Model size	Hidden size	Number of layers	Model-parallel size	Number of GPUs	Batch size	Achieved teraFlOPs per GPU
1.7B	2304	24	1	32	512	137
3.6B	3072	30	2	64	512	138
7.5B	4096	36	4	128	512	142
18B	6144	40	8	256	1024	135
39B	8192	48	16	512	1536	138
76B	10240	60	32	1024	1792	140
145B	12288	80	64	1536	2304	148
310B	16384	96	128	1920	2160	155
530B	20480	105	280	2520	2520	163
1T	25600	128	512	3072	3072	163

Table 1. Weak-scaling throughput for GPT-3 models ranging from 1 billion to 1 trillion parameters.
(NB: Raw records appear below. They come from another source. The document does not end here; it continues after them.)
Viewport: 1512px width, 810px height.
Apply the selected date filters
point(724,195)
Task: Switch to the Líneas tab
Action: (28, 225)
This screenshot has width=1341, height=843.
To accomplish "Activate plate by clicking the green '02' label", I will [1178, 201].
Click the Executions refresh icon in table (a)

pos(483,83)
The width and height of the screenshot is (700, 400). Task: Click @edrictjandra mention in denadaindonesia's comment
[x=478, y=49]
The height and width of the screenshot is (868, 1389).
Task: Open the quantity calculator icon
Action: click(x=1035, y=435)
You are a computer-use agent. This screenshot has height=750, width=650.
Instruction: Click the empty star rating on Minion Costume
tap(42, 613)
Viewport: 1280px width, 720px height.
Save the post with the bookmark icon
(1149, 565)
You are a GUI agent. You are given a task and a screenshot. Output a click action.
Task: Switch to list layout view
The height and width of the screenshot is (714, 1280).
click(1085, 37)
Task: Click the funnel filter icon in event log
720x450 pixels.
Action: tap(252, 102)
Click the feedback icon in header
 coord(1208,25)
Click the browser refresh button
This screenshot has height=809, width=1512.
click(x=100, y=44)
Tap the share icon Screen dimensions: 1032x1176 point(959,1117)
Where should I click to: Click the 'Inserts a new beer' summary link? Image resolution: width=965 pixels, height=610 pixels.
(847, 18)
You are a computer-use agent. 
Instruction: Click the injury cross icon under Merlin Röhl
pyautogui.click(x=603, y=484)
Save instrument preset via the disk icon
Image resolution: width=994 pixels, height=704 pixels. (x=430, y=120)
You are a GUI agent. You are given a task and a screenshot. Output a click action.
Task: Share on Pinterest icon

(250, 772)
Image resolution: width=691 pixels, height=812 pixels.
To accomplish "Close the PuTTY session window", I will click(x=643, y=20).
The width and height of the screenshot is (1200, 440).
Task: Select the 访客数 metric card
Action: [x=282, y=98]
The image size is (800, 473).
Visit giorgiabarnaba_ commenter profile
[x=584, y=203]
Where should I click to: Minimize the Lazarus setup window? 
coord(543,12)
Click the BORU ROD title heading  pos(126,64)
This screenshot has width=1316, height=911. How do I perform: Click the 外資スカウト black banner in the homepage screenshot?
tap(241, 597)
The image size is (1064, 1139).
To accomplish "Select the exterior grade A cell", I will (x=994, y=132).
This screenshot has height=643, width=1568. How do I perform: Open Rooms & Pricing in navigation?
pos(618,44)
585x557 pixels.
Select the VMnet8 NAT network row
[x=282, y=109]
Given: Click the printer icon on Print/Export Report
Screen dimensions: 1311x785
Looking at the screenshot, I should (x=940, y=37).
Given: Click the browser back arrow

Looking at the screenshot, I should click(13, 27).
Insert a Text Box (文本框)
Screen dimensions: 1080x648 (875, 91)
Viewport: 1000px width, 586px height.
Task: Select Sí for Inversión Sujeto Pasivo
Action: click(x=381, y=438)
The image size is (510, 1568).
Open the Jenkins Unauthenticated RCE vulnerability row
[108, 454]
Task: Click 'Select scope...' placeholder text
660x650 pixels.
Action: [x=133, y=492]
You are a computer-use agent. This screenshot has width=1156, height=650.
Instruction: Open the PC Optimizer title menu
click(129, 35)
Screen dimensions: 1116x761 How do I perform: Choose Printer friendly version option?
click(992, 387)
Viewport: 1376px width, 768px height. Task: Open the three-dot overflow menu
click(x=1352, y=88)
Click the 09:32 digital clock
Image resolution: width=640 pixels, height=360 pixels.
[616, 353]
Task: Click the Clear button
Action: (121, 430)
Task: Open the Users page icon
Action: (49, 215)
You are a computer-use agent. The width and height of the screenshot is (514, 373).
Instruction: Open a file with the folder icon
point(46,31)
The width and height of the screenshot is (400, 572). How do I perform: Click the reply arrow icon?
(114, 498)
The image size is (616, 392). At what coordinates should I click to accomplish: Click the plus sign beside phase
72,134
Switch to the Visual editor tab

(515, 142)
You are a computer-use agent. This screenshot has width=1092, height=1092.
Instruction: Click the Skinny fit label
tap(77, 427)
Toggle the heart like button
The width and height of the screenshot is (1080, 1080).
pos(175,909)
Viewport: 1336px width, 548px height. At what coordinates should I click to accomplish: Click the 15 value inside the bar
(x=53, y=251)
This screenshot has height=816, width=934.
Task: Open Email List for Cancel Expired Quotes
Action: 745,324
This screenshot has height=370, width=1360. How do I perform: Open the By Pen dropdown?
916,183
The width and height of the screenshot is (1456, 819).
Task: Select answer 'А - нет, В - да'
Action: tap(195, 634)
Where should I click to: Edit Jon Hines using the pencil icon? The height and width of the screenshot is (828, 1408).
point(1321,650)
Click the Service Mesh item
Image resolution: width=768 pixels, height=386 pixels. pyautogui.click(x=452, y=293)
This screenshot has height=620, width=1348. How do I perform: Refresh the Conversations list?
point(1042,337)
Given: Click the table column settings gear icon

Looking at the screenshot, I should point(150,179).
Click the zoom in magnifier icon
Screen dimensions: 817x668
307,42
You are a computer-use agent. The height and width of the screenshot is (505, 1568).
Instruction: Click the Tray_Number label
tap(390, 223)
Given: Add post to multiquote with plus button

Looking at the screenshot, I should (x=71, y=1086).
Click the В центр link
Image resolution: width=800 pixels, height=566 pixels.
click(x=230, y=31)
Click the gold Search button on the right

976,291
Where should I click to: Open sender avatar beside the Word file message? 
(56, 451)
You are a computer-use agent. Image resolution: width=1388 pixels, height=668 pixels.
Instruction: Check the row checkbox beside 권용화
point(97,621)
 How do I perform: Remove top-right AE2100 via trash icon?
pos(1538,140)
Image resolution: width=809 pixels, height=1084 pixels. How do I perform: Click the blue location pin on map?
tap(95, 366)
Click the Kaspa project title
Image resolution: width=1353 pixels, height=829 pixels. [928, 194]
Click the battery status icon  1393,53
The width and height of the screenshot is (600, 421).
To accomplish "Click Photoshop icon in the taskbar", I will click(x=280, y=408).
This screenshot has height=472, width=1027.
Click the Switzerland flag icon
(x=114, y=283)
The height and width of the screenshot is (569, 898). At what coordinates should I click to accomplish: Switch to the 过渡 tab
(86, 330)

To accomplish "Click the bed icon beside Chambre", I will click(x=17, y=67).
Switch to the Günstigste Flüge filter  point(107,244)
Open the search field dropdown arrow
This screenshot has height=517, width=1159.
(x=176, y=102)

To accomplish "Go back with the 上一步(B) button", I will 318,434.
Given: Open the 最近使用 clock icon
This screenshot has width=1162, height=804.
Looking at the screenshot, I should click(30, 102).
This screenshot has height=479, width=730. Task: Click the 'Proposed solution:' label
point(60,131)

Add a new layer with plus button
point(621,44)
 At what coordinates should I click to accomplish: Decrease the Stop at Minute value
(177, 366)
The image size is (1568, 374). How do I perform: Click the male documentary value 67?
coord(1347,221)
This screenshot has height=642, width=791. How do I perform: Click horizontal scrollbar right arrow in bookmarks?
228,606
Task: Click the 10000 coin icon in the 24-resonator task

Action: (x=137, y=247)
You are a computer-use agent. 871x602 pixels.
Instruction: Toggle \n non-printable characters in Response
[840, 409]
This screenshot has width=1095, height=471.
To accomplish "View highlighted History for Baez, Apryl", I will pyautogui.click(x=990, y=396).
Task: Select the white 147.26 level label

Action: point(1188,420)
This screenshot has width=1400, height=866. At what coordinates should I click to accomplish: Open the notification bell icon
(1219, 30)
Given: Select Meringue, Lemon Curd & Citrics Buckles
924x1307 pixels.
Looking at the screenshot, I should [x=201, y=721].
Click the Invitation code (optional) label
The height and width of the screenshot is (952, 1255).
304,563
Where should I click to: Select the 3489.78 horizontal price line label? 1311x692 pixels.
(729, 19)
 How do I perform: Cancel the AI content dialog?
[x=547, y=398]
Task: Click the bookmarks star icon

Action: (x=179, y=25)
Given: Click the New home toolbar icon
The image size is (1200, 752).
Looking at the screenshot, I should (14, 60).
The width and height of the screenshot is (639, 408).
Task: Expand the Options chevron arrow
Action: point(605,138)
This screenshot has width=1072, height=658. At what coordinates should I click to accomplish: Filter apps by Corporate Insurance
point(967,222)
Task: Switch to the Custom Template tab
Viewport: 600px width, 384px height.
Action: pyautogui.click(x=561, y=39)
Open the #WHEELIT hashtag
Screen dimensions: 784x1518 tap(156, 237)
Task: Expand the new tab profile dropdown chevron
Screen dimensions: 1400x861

Finally, based on the measured throughputs from Table 1, you can estimate the training time. The time required to train a GPT-based language model with $P$ parameters using $T$ tokens on $N$ GPUs with per-GPU throughput of $X$ can be estimated as follows:

$\text{Training time (seconds)} \approx 8 \cdot \dfrac{TP}{NX}.$

For the 1 trillion parameter model, assume that you need about 450 billion tokens to train the model. Using 3072 A100 GPUs with 163 teraFLOPs / GPU, you require:

$\text{1T model training time} \approx 8 \cdot \dfrac{450 \times 10^9 \times 1008 \times 10^9}{3072 \times 163 \times 10^{12}} \approx 84 \text{ days},$

This is less than three months. The GPT-3 model with 175 billion parameters requires just over a month to train using 1024 A100 GPUs. These results indicate that it is feasible to train such large models in a reasonable amount of time with this system. For more information, see Efficient Large-Scale Language Model Training on GPU Clusters.

Summary

In this post, we outlined various techniques that facilitate the training of NLP models with up to a trillion parameters, using a smart combination of different parallelization strategies:

Intranode tensor model parallelism
Internode pipeline model parallelism
Data parallelism

Going forward, we want to further optimize our pipelining schedules. For example, we expect a throughput improvement if we can compute data gradients before weight gradients, as tensors can be sent upstream earlier, leading to a cheaper pipeline flush. We also want to explore the tradeoffs associated with hyperparameters such as microbatch size, global batch size, and the degree of activation recomputation on throughput. Finally, we want to train models to convergence, and better understand the implications of using schedules without pipeline flushes, such as PipeDream-2BW, which has relaxed weight update semantics.